The next slide is the New York City investigation, and, unfortunately, these have not been updated. So let me give you the updated numbers on these slides. Needless to say we chose trying to provide updated educational materials over sparkling new slides. In New York City there were 6 cutaneous cases and 1 death, and that death was from a newly diagnosed inhalational case that you just heard about from Dr. Perez. Of those individuals, 4 worked for media companies, all who had cutaneous disease. We have not yet defined exposure for the woman with inhalational death. Some of the work sites have been deemed to be contaminated and clean-up is underway in those areas. Again, for intervention, we are only doing targeted prophylaxis for those individuals who were exposed to letters.

The next slide is a description of the New Jersey investigation, and again here is an update. Of the cases in New Jersey, there are now 5 cutaneous cases, 2 inhalational cases; all except for 1 was a mail handler, and this is an individual who has cutaneous disease. We have not yet determined the mode of exposure for that individual. From an environmental standpoint, again, there was evidence of contamination at a number of mail-processing facilities. The investigation is ongoing in this facility and clean-up is underway. And again, from an intervention standpoint, there was prophylaxis for a defined group of people who had contact with the facility.

Let me finish up the investigations with the District of Columbia where I have the most experience. But before I get to that, let me talk about letters, which seems to be the next slide. In these 3 states, and the one I’m about to talk about in the District of Columbia, there were 2 letters identified in New York City, one to NBC and one to the New York Post. These were all postmarked 9/18, mailed from New Jersey to media companies, and that is potentially the link back to New Jersey, and I’ll elaborate on that in a couple of minutes. There was B. anthracis in those letters in a powder form. The District of Columbia also received a letter into the Hart Building (the Senate Hart Building) that was postmarked September 9th, and that was mailed from New Jersey to a senator’s office and there was Bacillus anthracis powder identified within that facility.

In the District of Columbia, which should be on the next slide, there should be a description of cases for the audience. All the cases in the District of Columbia are mail handlers; 5 of them had inhalational disease and there were 2 deaths among those mail handlers. Also in the Hart Building, where a letter was opened on the 15th, there were a number of people exposed on 2 floors. There were 28 positive nasal swabs from those individuals, including all 13 people who were on the floor where the envelope was opened, and we have made recommendations there to prophylax that whole floor, the 5th and 6th floors where this event occurred and the first responders to this event. We also had the opportunity there to do an extensive environmental assessment to follow back the chain of the letter through the capital post offices to the Brentwood facility and then eventually back to New Jersey.
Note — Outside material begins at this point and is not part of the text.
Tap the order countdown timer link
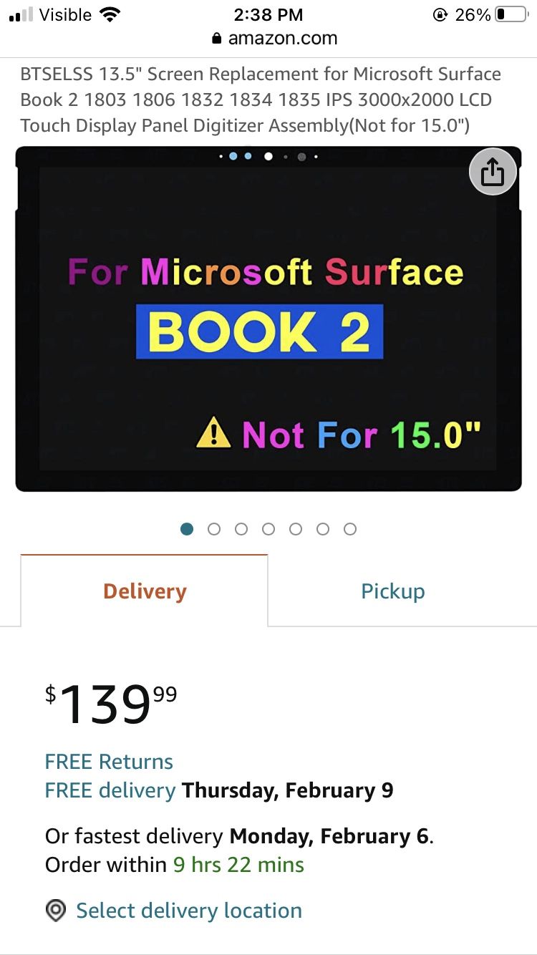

A number of these facilities were contaminated. At this point, we know that the Brentwood Post Office had evidence of contamination. We know there was evidence of contamination of multiple buildings within the capital. We fortunately know that within the mail—from letters that went from Brentwood to other parts of the city which may have touched the letter that went to the senator, we have been very encouraged by the fact that of about 40 or 50 post offices that received such letters, there have been only 3 post offices that have a single swab with scant growth on it. So that was very encouraging. However, we have gotten a lot of data at this point from the federal mailrooms. At this point, depending on whether you count confirmed or preliminary data, there are half a dozen to a dozen such facility mailrooms that have had evidence of contamination, suggesting that there was extensive targeting of multiple federal facilities for receipt of such letters, although there is no clear recognition or identification of the letters themselves. The epi supports that with all this contamination in the mailrooms.